##### TEXTO CITADO
08 de fevereiro de 2017 – Quarta-feira, 5ª semana

 

Leitura: Gn 2,4b-9.15-17

Ouvimos hoje o início de outra narrativa da criação (num estilo bem diferente da anterior do cap. 1 que era da fonte sacerdotal, cf. leituras de 2ª e 3ª feira). O homem é modelado do pó da terra; ele é a primeira obra e participa da criação, cultivando, cuidando do jardim Éden. Depois (cf. leitura da amanhã) Deus cria os animais, aos quais o homem dá nomes, e a mulher é modelada só no final, de modo todo especial, completando o jardim. O relato não fala nem de dias nem do sábado, menciona plantas e animais, mas é uma narrativa sobre a “origem dos seres humanos”. Javé Deus age como oleiro, modelando os seres vivos a partir do solo (vv. 7.19; cf. Is 29,16; 45,9; 64,7; Jr 18,1-9; Rm 9,20-21), e como agricultor, plantando um jardim (v. 8; cf. Sl 80,9-16; Is 5,2-7; Jr 2,21).

Desde o início do séc. 20 era comum atribuir esta narração à uma fonte chamada “javista”, porque usa o nome de Deus Yhwh (cf. Ex 3,14), em português “Javé” (Bíblia Pastoral) ou “Iahweh” (Bíblia de Jerusalém), ou traduzido por “o Senhor” (já na versão grega da LXX e na maioria das edições como também em nossa liturgia”. O javista teria reunido tradições orais da sabedoria popular durante o reinado de Davi ou Salomão, mas escavações arqueológicas mostraram que no tempo de Davi (séc. 10 a.C.) Jerusalém ainda era um povoado pequeno e nem se conhecia a palavra “escriba”. Hoje não se supõe mais uma própria redação javista, porque as narrações atribuídas a ela não apresentam uma sequência coerente e paralela igual à redação sacerdotal durante todo o Pentateuco.
##########
__TAREFA DO EXERCÍCIO 1__
Responda com base no comentário:
(a) De que matéria o homem é modelado?
(b) Durante o reinado de quem o javista teria reunido tradições orais da sabedoria popular?
(c) Que palavra ainda não se conhecia no tempo de Davi, segundo as escavações arqueológicas?
__TAREFA DO EXERCÍCIO 2__
Resuma o comentário em duas frases.
##### DADOS FORNECIDOS
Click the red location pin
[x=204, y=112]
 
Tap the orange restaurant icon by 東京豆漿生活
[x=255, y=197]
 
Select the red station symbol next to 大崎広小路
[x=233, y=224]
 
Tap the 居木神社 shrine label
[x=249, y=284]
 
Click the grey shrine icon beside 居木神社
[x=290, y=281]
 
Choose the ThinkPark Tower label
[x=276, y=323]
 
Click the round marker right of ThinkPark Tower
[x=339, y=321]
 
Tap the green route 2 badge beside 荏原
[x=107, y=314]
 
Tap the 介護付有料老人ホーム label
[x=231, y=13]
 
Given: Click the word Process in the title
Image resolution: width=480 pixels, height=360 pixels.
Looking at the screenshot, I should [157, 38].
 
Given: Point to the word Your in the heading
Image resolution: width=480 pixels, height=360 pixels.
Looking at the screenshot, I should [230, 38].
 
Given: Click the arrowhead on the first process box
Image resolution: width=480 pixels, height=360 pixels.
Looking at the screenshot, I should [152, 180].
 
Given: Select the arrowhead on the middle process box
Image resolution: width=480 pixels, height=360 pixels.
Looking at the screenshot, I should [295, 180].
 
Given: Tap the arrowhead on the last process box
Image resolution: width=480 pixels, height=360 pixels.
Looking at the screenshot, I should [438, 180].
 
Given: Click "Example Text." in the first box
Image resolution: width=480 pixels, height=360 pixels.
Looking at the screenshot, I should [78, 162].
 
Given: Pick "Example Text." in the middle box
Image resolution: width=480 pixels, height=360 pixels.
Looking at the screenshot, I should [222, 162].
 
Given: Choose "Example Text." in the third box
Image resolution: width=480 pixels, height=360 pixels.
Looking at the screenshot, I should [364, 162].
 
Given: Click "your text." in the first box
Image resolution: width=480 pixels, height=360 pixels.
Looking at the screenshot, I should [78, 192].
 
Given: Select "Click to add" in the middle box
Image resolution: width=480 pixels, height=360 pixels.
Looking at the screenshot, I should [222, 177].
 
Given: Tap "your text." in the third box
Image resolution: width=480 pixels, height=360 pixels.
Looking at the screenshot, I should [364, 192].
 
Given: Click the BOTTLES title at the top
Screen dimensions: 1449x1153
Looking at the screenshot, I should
##########
__RESULTADO 1__
(a) Do pó da terra.
(b) De Davi ou Salomão.
(c) "Escriba".

__RESULTADO 2__
O comentário apresenta Gn 2 como outra narrativa da criação, voltada para a origem dos seres humanos, em que Javé Deus age como oleiro, ao modelar o homem do pó da terra, e como agricultor, ao plantar o jardim Éden. Desde o início do séc. 20 essa narração era atribuída a uma fonte chamada "javista", mas hoje não se supõe mais uma redação javista própria, porque as narrações atribuídas a ela não apresentam uma sequência coerente e paralela à redação sacerdotal em todo o Pentateuco.